Each record should be returned exactly as it is written.

[Data items]
+++++
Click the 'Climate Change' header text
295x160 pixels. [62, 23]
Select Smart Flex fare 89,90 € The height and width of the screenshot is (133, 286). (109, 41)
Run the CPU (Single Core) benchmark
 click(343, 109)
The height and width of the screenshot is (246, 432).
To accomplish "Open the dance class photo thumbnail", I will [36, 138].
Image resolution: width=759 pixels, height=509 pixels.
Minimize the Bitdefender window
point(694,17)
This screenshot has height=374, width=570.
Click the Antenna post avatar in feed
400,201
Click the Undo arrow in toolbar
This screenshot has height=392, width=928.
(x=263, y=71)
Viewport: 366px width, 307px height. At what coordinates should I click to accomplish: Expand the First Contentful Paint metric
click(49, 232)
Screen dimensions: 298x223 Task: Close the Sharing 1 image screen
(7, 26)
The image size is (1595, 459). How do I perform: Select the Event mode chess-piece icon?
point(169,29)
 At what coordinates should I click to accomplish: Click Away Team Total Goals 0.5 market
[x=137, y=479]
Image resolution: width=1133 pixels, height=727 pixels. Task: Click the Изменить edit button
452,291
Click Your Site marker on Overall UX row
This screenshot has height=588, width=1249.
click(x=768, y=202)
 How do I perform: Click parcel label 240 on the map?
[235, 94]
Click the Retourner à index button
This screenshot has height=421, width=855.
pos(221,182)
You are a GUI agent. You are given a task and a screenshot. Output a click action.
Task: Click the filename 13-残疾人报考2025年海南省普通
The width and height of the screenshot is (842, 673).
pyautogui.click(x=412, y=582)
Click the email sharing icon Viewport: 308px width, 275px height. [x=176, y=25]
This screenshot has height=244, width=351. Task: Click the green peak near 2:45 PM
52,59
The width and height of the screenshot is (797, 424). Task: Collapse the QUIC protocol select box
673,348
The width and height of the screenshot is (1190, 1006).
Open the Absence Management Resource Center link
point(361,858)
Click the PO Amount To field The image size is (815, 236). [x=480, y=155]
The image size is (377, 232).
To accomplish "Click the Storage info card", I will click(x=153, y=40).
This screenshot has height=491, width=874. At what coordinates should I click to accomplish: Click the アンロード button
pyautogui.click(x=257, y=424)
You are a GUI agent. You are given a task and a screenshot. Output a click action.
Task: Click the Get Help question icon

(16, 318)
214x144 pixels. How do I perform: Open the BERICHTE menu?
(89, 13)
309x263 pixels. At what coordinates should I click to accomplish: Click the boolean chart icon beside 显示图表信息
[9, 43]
+++++
OUTPUT OF THE TASK:
Click the 'Climate Change' header text
295x160 pixels. [62, 23]
Select Smart Flex fare 89,90 € The height and width of the screenshot is (133, 286). (109, 41)
Run the CPU (Single Core) benchmark
 click(343, 109)
The height and width of the screenshot is (246, 432).
To accomplish "Open the dance class photo thumbnail", I will [36, 138].
Image resolution: width=759 pixels, height=509 pixels.
Minimize the Bitdefender window
point(694,17)
This screenshot has height=374, width=570.
Click the Antenna post avatar in feed
400,201
Click the Undo arrow in toolbar
This screenshot has height=392, width=928.
(x=263, y=71)
Viewport: 366px width, 307px height. At what coordinates should I click to accomplish: Expand the First Contentful Paint metric
click(49, 232)
Screen dimensions: 298x223 Task: Close the Sharing 1 image screen
(7, 26)
The image size is (1595, 459). How do I perform: Select the Event mode chess-piece icon?
point(169,29)
 At what coordinates should I click to accomplish: Click Away Team Total Goals 0.5 market
[x=137, y=479]
Image resolution: width=1133 pixels, height=727 pixels. Task: Click the Изменить edit button
452,291
Click Your Site marker on Overall UX row
This screenshot has height=588, width=1249.
click(x=768, y=202)
 How do I perform: Click parcel label 240 on the map?
[235, 94]
Click the Retourner à index button
This screenshot has height=421, width=855.
pos(221,182)
You are a GUI agent. You are given a task and a screenshot. Output a click action.
Task: Click the filename 13-残疾人报考2025年海南省普通
The width and height of the screenshot is (842, 673).
pyautogui.click(x=412, y=582)
Click the email sharing icon Viewport: 308px width, 275px height. [x=176, y=25]
This screenshot has height=244, width=351. Task: Click the green peak near 2:45 PM
52,59
The width and height of the screenshot is (797, 424). Task: Collapse the QUIC protocol select box
673,348
The width and height of the screenshot is (1190, 1006).
Open the Absence Management Resource Center link
point(361,858)
Click the PO Amount To field The image size is (815, 236). [x=480, y=155]
The image size is (377, 232).
To accomplish "Click the Storage info card", I will click(x=153, y=40).
This screenshot has height=491, width=874. At what coordinates should I click to accomplish: Click the アンロード button
pyautogui.click(x=257, y=424)
You are a GUI agent. You are given a task and a screenshot. Output a click action.
Task: Click the Get Help question icon

(16, 318)
214x144 pixels. How do I perform: Open the BERICHTE menu?
(89, 13)
309x263 pixels. At what coordinates should I click to accomplish: Click the boolean chart icon beside 显示图表信息
[9, 43]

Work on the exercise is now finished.